### TASK DESCRIPTION
Reproduce the lines of the records verbatim, starting at the line that contains "Select Criar um novo tópico radio button" and continuing through the end of the records, with both ends included. Omit the pictures from your answer.

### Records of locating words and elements
§

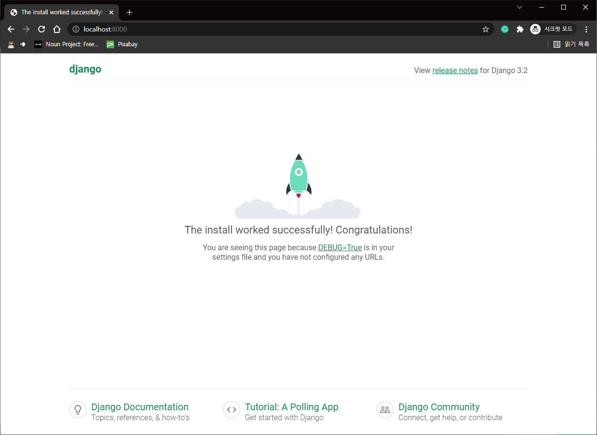
Task: Open a new browser tab
Action: pyautogui.click(x=129, y=12)
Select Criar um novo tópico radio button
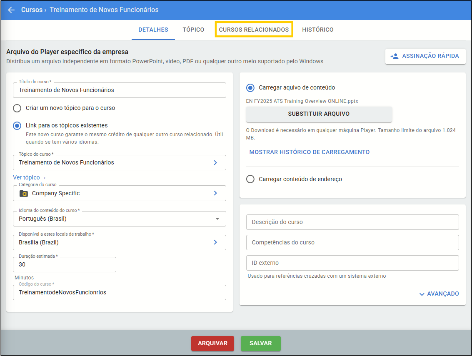The image size is (472, 356). 17,108
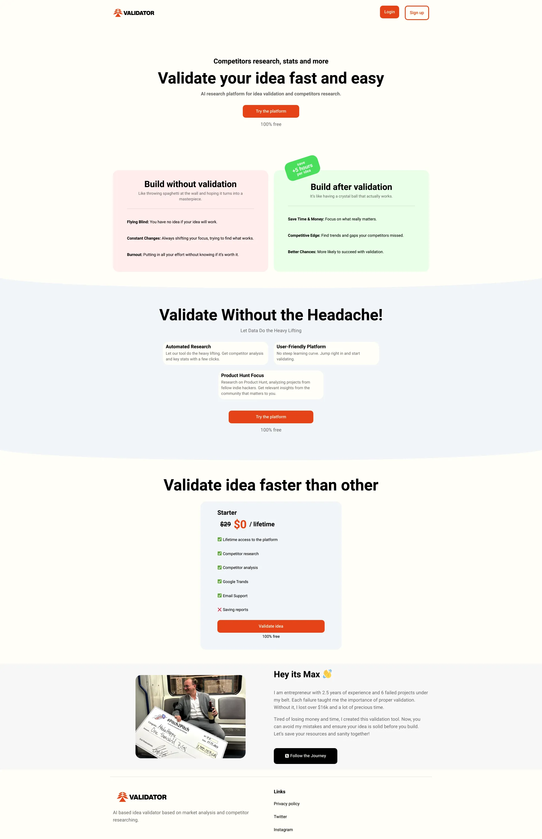Click the hero Try the platform button

click(271, 110)
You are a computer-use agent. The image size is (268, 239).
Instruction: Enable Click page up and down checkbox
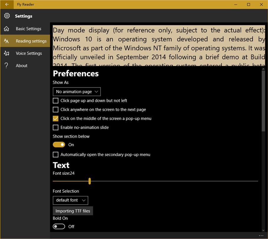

§

### EXERCISE SOLUTION
Select Criar um novo tópico radio button
The image size is (472, 356). 17,108
Click the hero Try the platform button

click(271, 110)
You are a computer-use agent. The image size is (268, 239).
Instruction: Enable Click page up and down checkbox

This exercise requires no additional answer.